Design and product development in modern organizations can be modeled as distributed multilevel mathematical optimization frameworks. Complexity introduced through the interdisciplinary nature of design science can be addressed in this context, at least partially. The assembly of disciplinary models and methods for matching their requirements is an important research question. There is also an underlying need for an information technology infrastructure that can support the data collection and management necessary for building the models, as well as the communication among various decision-making models.
Frameworks for complex system optimization traditionally have been static, involving the definition of a system hierarchy, development of disciplinary/subsystem models, and mapping of their interactions. If the hierarchy changes the modeling process is repeated. However, modern design environment hierarchies are not static. Rigorous strategies for system optimization that maintain integrity of information flow in an evolving hierarchy is a major research challenge.
There is considerable uncertainty in the mathematical design optimization models: computed responses of the physical system are based on imprecise environmental parameters, designs cannot be realized exactly, cash flows, product demand and human behavior can be forecasted only in a statistical sense. Therefore the adopted design strategies must be formulated to deal with such uncertainties.

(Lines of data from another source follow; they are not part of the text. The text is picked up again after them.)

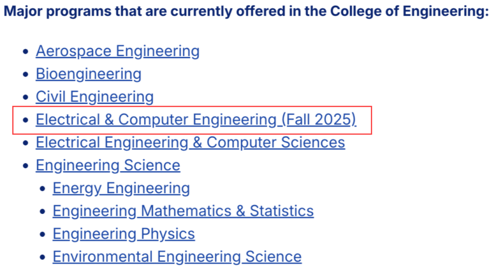Click the nested bullet before Engineering Physics
The image size is (503, 274).
pos(43,234)
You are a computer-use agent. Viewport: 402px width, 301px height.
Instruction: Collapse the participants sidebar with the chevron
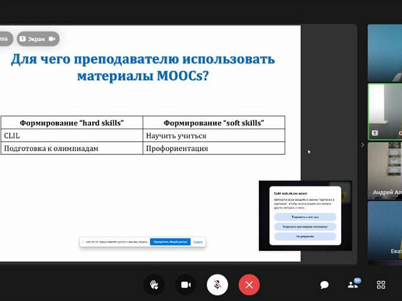point(362,145)

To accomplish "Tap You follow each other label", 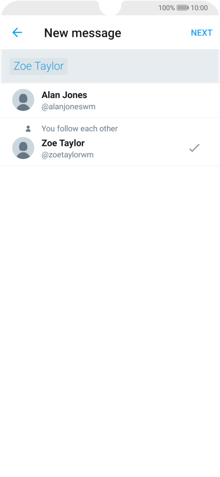I will [80, 129].
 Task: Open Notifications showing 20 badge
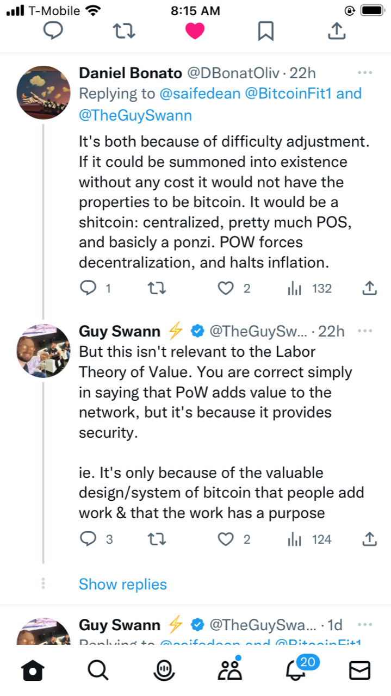click(296, 670)
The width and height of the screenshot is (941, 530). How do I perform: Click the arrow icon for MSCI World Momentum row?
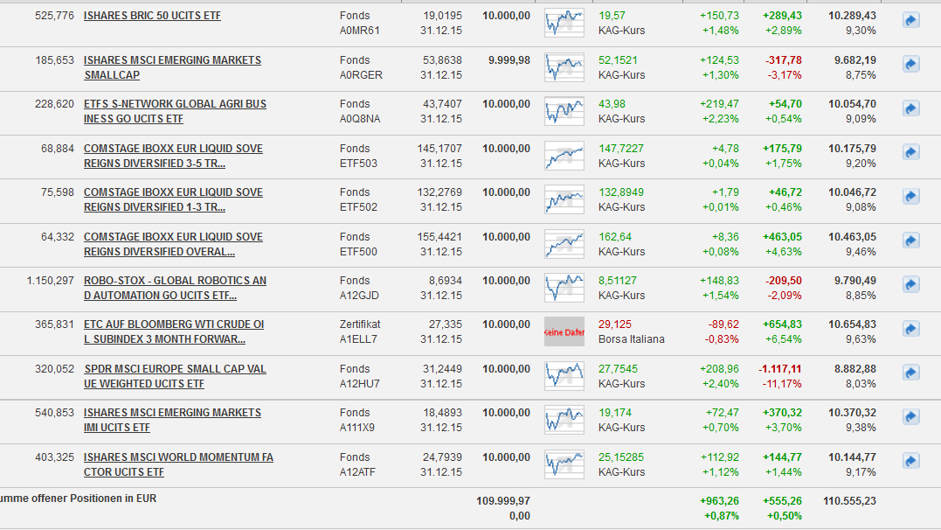[910, 461]
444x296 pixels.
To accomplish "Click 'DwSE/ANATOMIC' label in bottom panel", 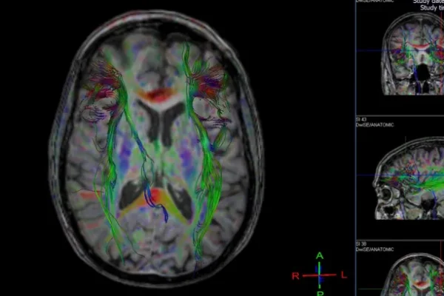I will pos(374,249).
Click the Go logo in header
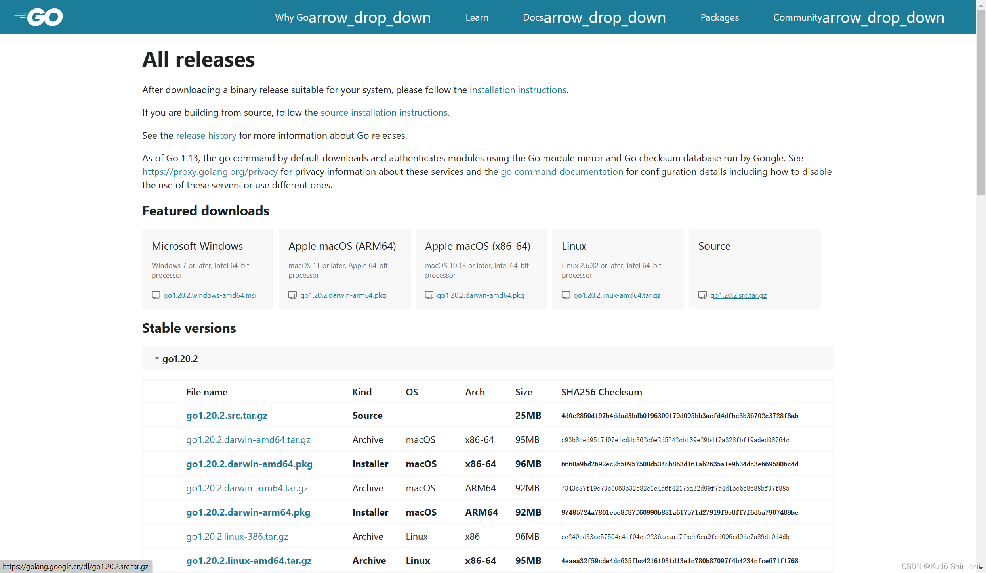This screenshot has height=573, width=986. (x=39, y=17)
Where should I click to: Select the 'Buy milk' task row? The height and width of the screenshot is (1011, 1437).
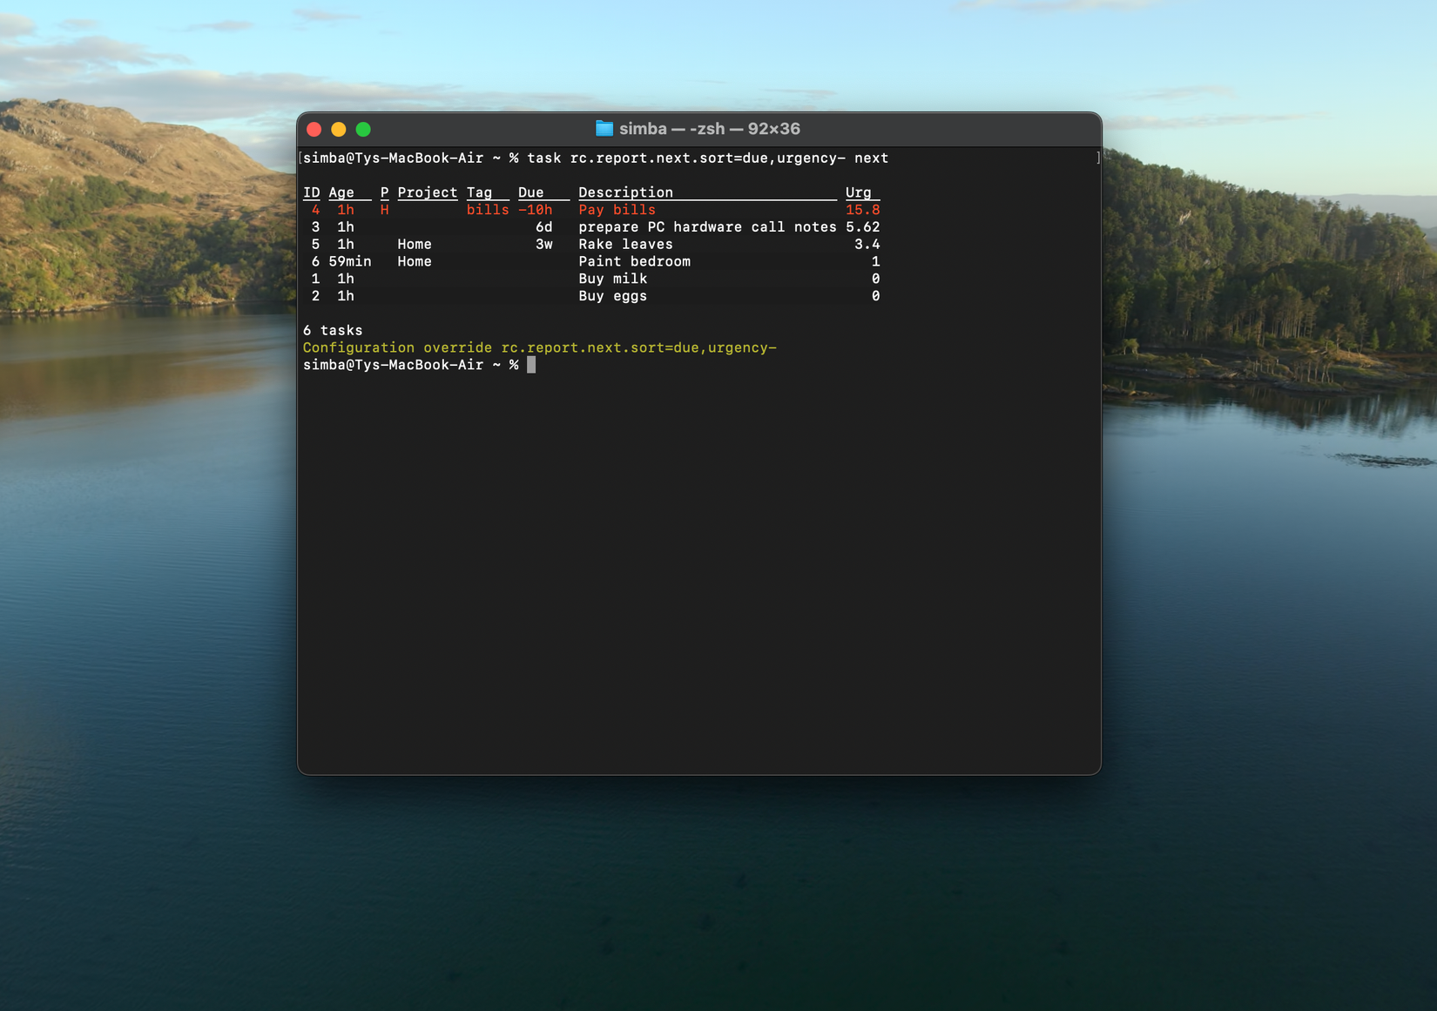(x=612, y=279)
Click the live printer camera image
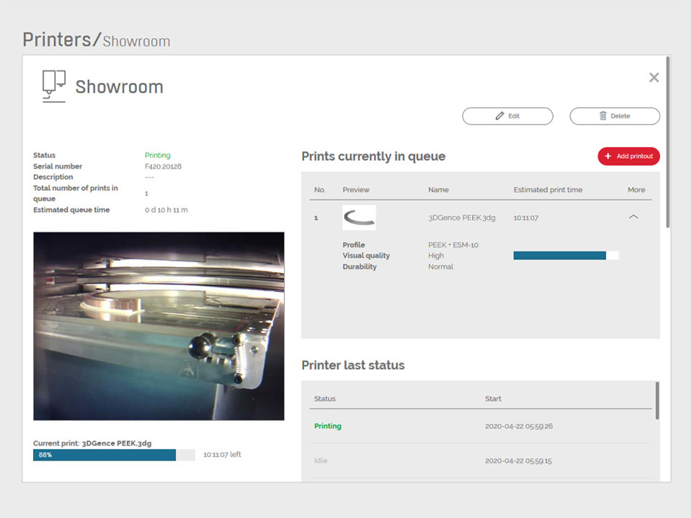 click(x=159, y=326)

The Design Context of High Technology
The thinking and methods of design science can be studied and implemented within the context of specific technologies or application domains. For example, design science methods can be applied to analyze the impact of new technology results in the areas of electric propulsion, energy, smart materials and structures, medical equipment, sustainable design, and designing for an aging population. Students can undertake studies in these domains based on their own interests and the interests of design science faculty.